L’omission des formalités d’information alors prévues à l’article R. 315-44-1 du du Code de l’urbanisme - lequel n’a pas eu pour objet et n’aurait pu légalement avoir pour effet de subordonner l’application de la loi à des dispositions que celle-ci n’a pas prévues - ne fait pas obstacle à l’application de ces dispositions législatives.
C.E. Ctx,
Sous-sect. 7 et 2 réunies,
28 sept. 2011
(Req.
N° 326.834), inédit
C’est la loi de 1986, applicable le 1er juillet 1988, qui a instauré les dispositions des articlesL 315-2-1 et L 442-9.

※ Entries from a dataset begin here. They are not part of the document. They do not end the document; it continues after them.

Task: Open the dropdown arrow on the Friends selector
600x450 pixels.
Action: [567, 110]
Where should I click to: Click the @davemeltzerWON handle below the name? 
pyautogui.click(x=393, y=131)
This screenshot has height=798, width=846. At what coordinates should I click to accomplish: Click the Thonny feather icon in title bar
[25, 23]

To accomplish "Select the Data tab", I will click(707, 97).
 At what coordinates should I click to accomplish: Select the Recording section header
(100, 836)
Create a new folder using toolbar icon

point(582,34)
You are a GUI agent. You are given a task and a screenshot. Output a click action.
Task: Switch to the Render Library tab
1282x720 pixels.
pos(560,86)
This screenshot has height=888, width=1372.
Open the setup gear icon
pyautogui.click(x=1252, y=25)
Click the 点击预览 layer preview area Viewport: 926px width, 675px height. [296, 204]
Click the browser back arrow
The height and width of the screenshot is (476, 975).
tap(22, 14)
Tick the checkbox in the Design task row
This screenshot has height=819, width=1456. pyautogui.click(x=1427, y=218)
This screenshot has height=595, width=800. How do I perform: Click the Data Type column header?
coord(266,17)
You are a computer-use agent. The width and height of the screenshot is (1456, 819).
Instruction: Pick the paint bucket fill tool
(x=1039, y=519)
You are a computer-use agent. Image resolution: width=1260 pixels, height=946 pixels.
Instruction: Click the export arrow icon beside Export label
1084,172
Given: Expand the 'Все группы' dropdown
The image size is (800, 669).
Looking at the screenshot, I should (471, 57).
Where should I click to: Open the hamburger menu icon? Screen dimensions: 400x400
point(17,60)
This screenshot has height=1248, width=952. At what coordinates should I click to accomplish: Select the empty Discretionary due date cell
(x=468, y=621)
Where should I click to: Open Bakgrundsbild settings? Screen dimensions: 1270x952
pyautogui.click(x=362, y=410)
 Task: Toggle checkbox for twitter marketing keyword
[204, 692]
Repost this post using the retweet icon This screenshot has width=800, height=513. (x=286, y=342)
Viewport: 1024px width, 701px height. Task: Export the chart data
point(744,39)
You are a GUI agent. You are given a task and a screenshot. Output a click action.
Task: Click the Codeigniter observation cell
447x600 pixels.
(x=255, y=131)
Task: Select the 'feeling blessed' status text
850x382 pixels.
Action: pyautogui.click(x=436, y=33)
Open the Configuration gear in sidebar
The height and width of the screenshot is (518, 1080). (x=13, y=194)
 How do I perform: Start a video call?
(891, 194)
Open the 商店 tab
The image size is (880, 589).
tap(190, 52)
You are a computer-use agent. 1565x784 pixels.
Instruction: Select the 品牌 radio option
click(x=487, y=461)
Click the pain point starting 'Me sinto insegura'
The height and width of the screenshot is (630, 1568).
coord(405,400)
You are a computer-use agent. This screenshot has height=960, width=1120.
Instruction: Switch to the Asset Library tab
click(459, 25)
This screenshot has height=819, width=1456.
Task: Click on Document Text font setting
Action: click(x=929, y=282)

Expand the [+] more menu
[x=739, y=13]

En les relisant suite à l’arrêt de CE cité, je m’aperçois que le législateur vise précisément "les documents approuvés" d’un lotissement qui deviennent ipso-facto caducs après une période de 10 ans si une POS (ou PLU) est approuvé postérieurement.
Je m’interroge en passant sur le POS en question dans la JP qui a, apparemment sans explication, classé le terrain loti en zone naturelle non desservie...sans aucune mention relative à un éventuel manquement de réalisation des équipements prévus... ?
Plus généralement, je m’interroge sur la portée et le sens dans le contexte de 1986 de l’expression "documents approuvés", alors que la rédaction du 3ème alinéa évite soigneusement la précision...
En effet, ce 3ème alinéa édicte la pérennité de dispositions faisant l’objet d’une énumération d’où il se déduit leur nature conventionnelle.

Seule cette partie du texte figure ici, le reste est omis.